Problem statement: Please continue the essay on America's wars, which appears below ahead of the data, starting right after its final sentence.

Selected extract:
Yes. America is at war.

The US has been at war for two centuries. America’s wars, after the colonisation of the continent, have not taken place on its own territory, but on foreign land. From Grenada to East Timor, over to Panama and Vietnam; from the Congo to Somalia, over Iraq to Colombia. You name it; they have been there, invading, in the words of George W. Bush “openly or covertly”. A careful examination of US foreign policy history reveals over 234 self-declared overt military interventions and over 6000 covert interventions into at least one hundred countries, killing millions of innocent civilians.

The attack of 11th September this year, which killed over five thousand innocent civilians, was also the 28th anniversary of the CIA backed military coup in Chile, which killed Salvador Allende and most of his party members, and which led to decades of a military dictatorship, which brutally tortured, murdered and “disappeared” thousands more.

There is no weighing up of human losses. But there is a sense of history. This history, which ultimately walks along the lines of power, has shown some continuity. A continuity, which is ignored by the mainstream media in the wake of the attacks of 11th September (this year). The media frenzy was not due to the scale of the human tragedy which unfolded, because it was certainly not unprecedented. It was because of its location. Scenes that reminded us of the Third World had suddenly hit our civilised world! That surely was terrorism.

Why we did ‘statements on war’

We did “statements on war” as a response to the war propaganda currently oozing out of every channel of the mainstream media. Within hours, any attempt of “objective” reporting had been smothered and was morally condemned as cold-hearted, or even pro-Osama. Not a single channel asked, what are the reasons, however misguided you might think they are, for this attack. What were the motivations, however much you disagree with them, of the attackers. Do dozens of people carefully plan an operation like this, and kill themselves in the process, because they are pure evil, as Blair and Bush want to make us believe? Do attacks like this stem from blind religious fanaticism, a psychological disorder? We certainly disagree with most anti-American politics, which itself often finds its roots in authoritarian beliefs, be they fundamentalist Christian or fundamentalist Islamic in their origin. What is hard to believe however, is that the devil itself, in the earthly form of Osama ben Laden, has come back to do evil. The events of the 11th September have been personified and any personification of a political conflict is dangerous. Careful analysis has been pushed to the sidelines, be it in the radio, in the papers or on TV. We are experiencing a climate which reminds us of colonial times: Muslims equals terrorists, there is good and there is evil and evil needs to be eradicated, there is a just cause and there is an evil cause, us versus them, and even worse: if you’re not with us, you’re with them. Well, that doesn’t leave us a lot of choice, does it George?

Information shown:
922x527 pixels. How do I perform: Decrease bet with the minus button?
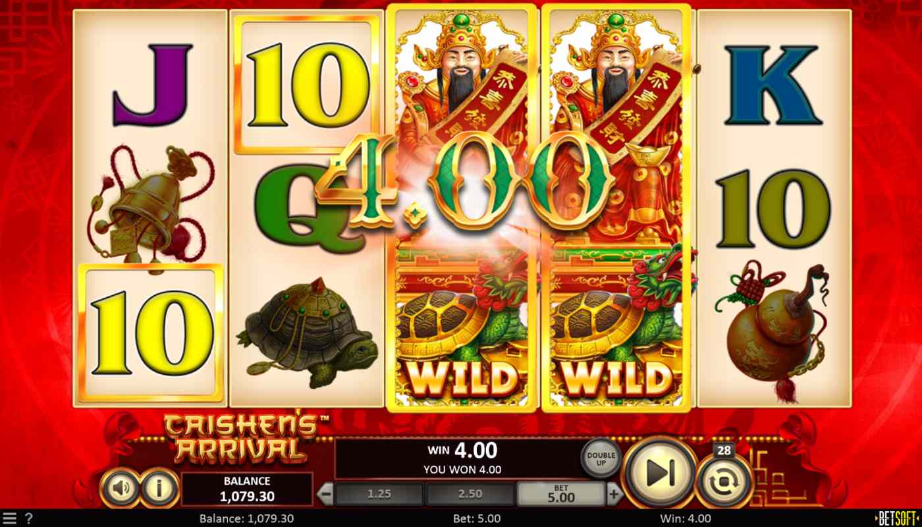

Task response:
After the polemic political response to the attacks, decades of civil liberties’ and anti-racist work went down the drain, it seems. We see women in hijabs being treated like outcasts, Muslims and Black communities attacked all over the Western “civilised” world.

And the man who stands on the moral high ground right now, is the biggest lunatic of them all: George Bush. That is frightening. The man who doesn’t know where Europe is, do you think he knows where Afghanistan lies? The man who during his election campaign didn't even know the name of the 'leader' of Pakistan.

More frightening than Bush however, are the media. There is not only a lack of independent reporting; there is a schizophrenic reporting. A reporting in which truth becomes a mockery. When after the communal declaration of war, always with a wink to Afghanistan, thousands of Afghans started fleeing the country, UK Prime Minister Tony Blair was found saying that the reason for these new waves of refugees was the terrible Taliban regime. This is, of course, true for earlier refugee movements, but why did he not admit that the most recent wave was caused by the declaration of war that he and his American colleague had made on Afghanistan? Now the refugee movement triggered by the war propaganda is used as a justification to destroy the Taliban regime. Not that the Afghan people will miss it, but does the US have the right to bomb the Afghan people for this just cause? Talks are being held with the Northern Alliance, a movement which committed mass rape and murder just years before, as the Afghan women’s organisation Rawa informs us. And to top it all, it will be those people who flee from the threat of war enforced onto them by the NATO alliance, that the civilised world will keep in “temporary protection zones” and those few that will be able to reach the shores of the “civilised” West, will be rejected at the borders as “bogus asylum seekers” and “illegal immigrants”. In these times we would be well advised to remember that politicians don’t give a fuck about civilians, they are interested in power.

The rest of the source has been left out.